Nondaily smokers' reactions to the nation's highest tax

Tuesday, November 5, 2013

Emily Anne McDonald, Ph.D., Center for Tobacco Control, Research and Education, University of California, San Francisco, San Francisco, CA
Pamela Ling, MD, MPH, Division of General Internal Medicine, Department of Medicine, Center for Tobacco Control Research and Education, University of California, San Francisco, San Francisco, CA
Nicolas M. Sheon, PhD, Center for AIDS Prevention Studies, University of California San Francisco, San Francisco, CA
Background: Recent research shows a significant growth in nondaily, or intermittent, smoking, yet little research addresses the impact of tobacco control policies on nondaily smoking. We collected qualitative focus group data from young adult nondaily smokers (NDS) in New York City to describe their responses to cutting-edge tobacco control interventions.
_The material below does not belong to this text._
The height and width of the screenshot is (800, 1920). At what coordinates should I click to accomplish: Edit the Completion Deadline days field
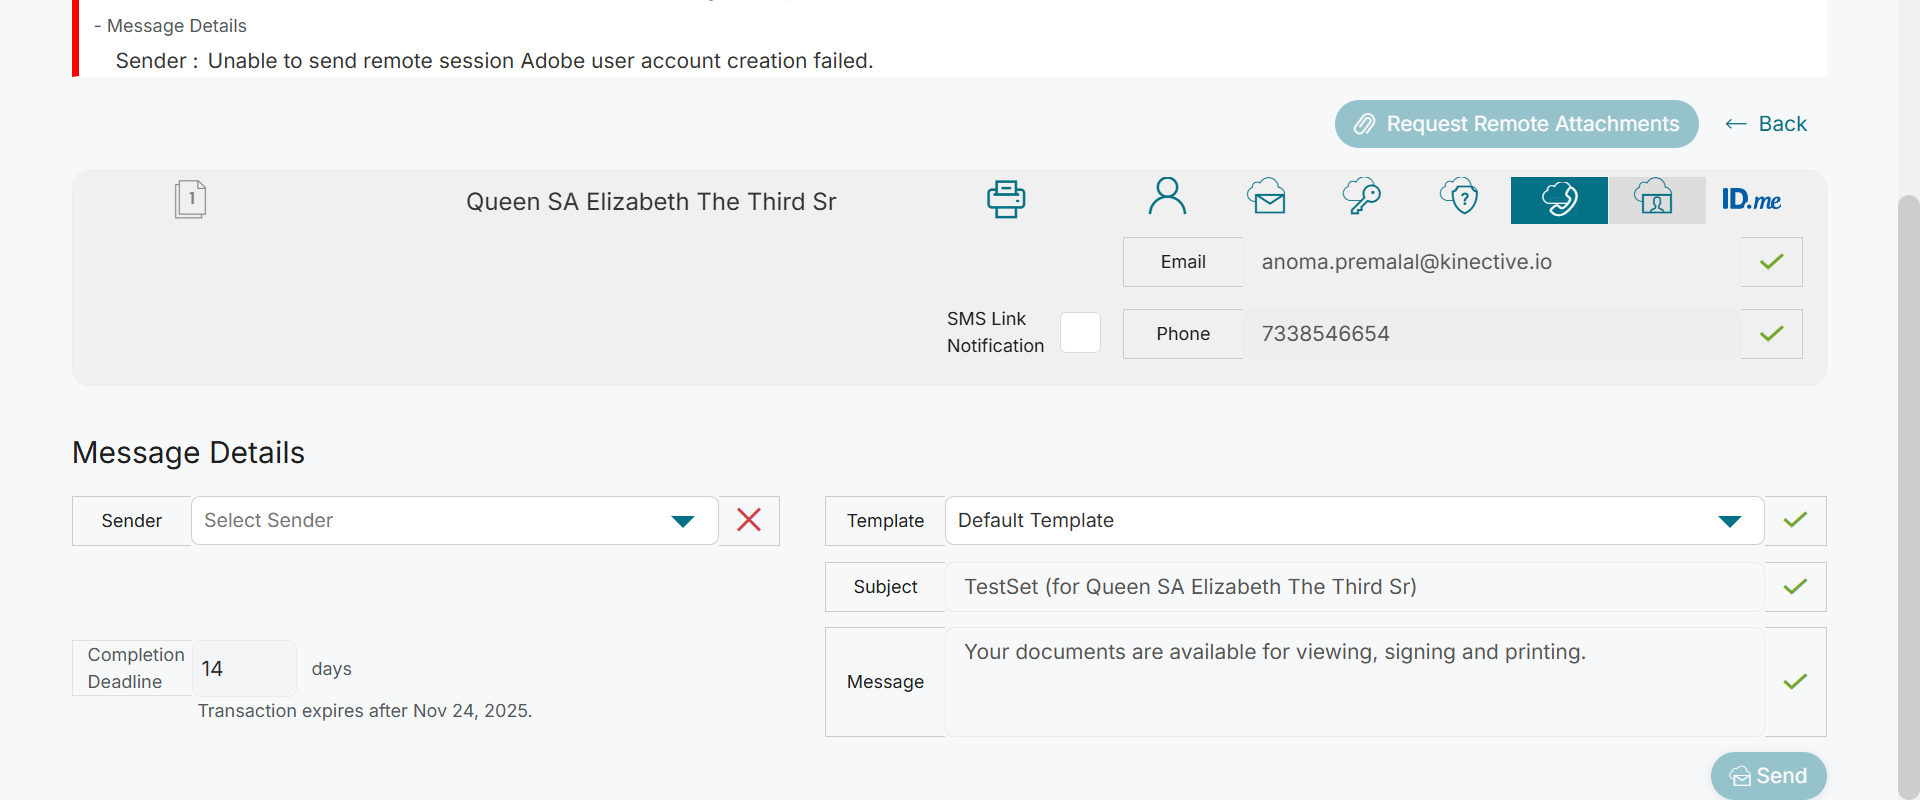pos(243,668)
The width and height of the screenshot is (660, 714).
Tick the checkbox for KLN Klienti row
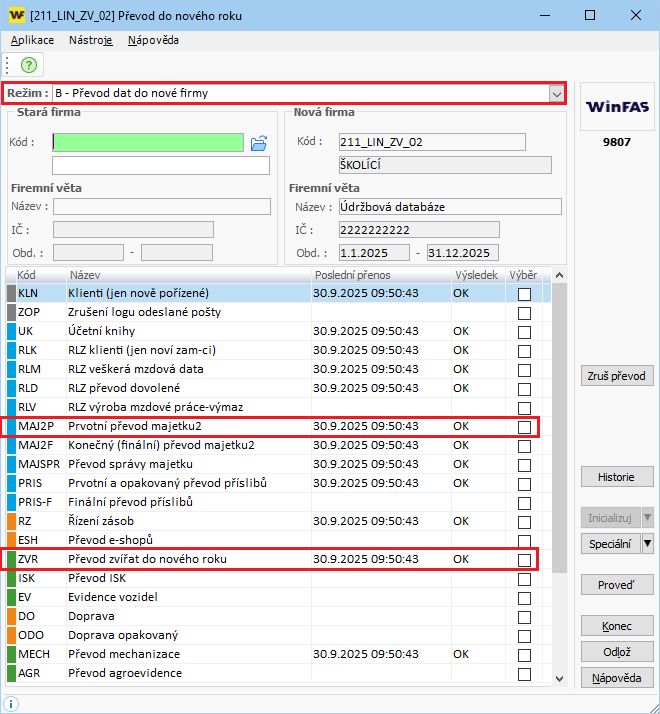click(x=524, y=294)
Methods: We recruited 87 young adult smokers between the ages of 18-26 currently residing in New York City. We completed 17 focus groups exploring a range of topics, including responses to recently implemented tobacco-control policies. Video and audio recordings of the focus group session were systematically analyzed using Transana software.
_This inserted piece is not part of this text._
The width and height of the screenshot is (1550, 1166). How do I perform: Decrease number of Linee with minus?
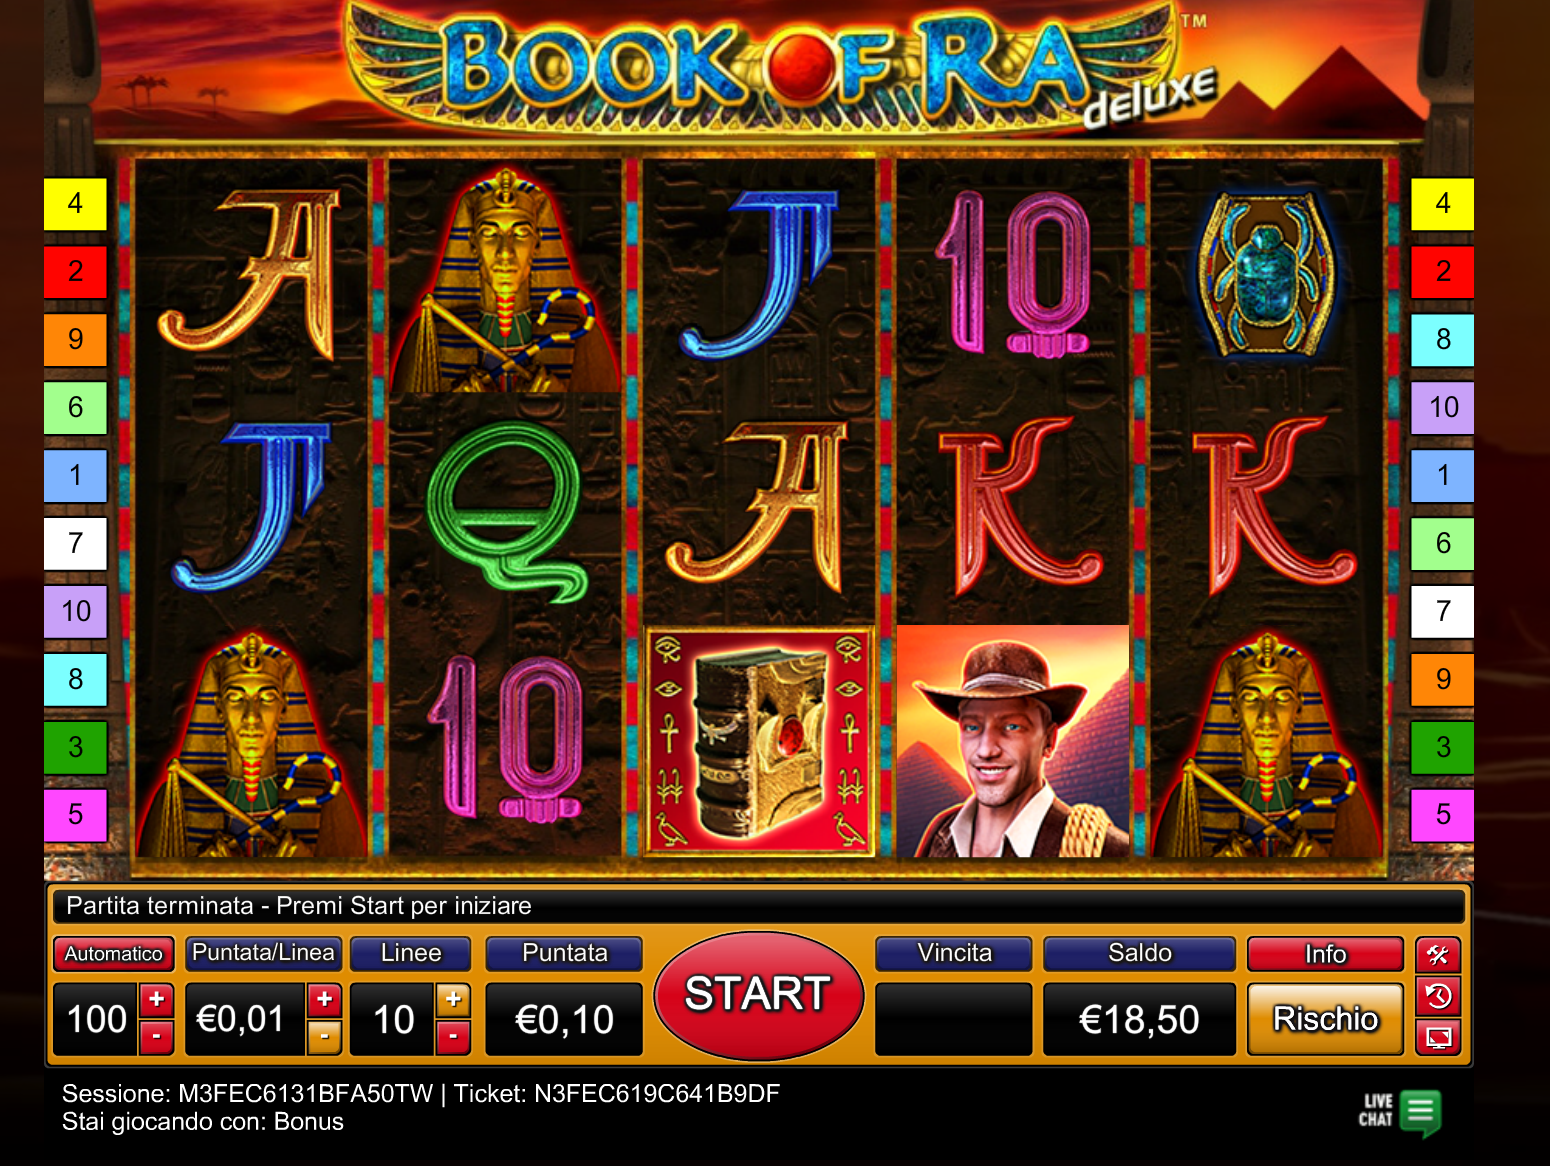(454, 1037)
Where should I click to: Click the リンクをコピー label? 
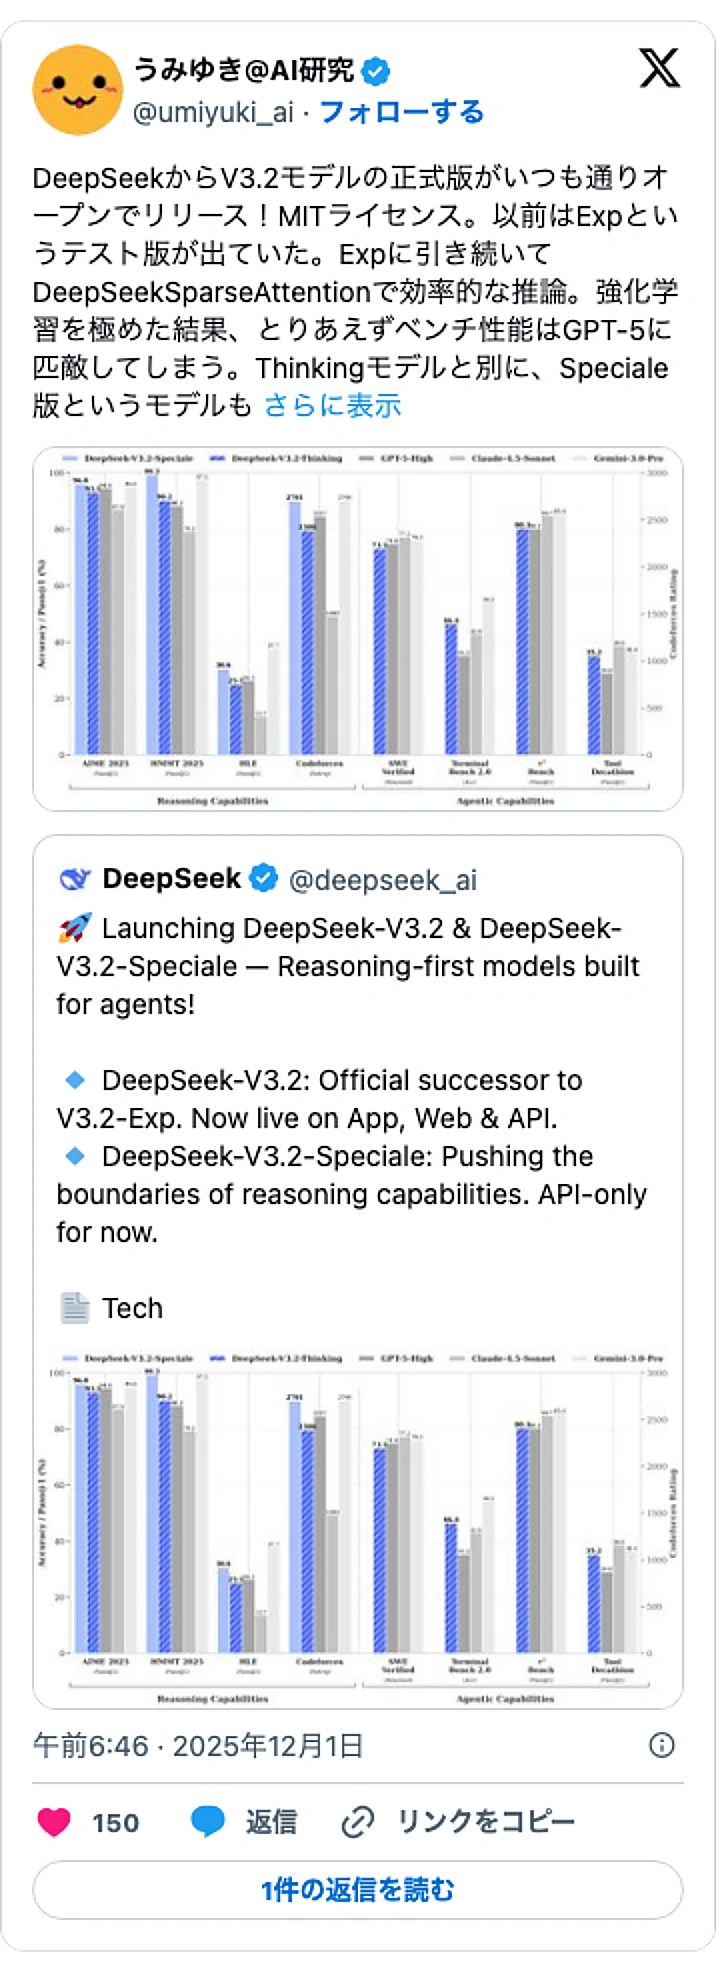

Results: Despite lower consumption levels than daily smokers, NDS are surprisingly sensitive to price. Relying on the informal market, NDS employed diverse strategies to manage costs: purchasing “loosies” (cigarettes sold individually, often mentholated); obtaining cigarettes from nearby states; and rolling cigarettes at home. Purchasing “loosies” was also described as a cessation strategy that discouraged possession of an entire pack. Nondaily smokers additionally discussed the impact of clean air laws and anti-tobacco PSAs on intermittent smoking.

Discussion: Attention to the informal economy of tobacco products suggests the need for enforcement of bans on sale of “loosies.” paired with cost-saving strategies to encourage cessation among nondaily smokers. In the context of a robust informal economy, comprehensive clean air laws and media specifically targeting nondaily smoking may be increasingly important.

Learning Areas:

Public health or related public policy

Learning Objectives:
Describe the diverse strategies used by nondaily smokers to circumvent tobacco-control policies in NYC Describe three strategies that may make current tobacco control efforts more effective for decreasing nondaily smoking

Keyword(s): Public Health Policy, Tobacco Policy

Presenting author's disclosure statement:

Qualified on the content I am responsible for because: I am a postdoctoral fellow (Ph.D. in Cultural Anthropology) working with Dr. Pamela Ling on a project investigating tobacco use among young adults. My training in ethnographic methodologies, as well as theoretical interests in health and risk, help shape our qualitative approaches to understanding smoking practices and behavior.
Any relevant financial relationships? No

I agree to comply with the American Public Health Association Conflict of Interest and Commercial Support Guidelines, and to disclose to the participants any off-label or experimental uses of a commercial product or service discussed in my presentation.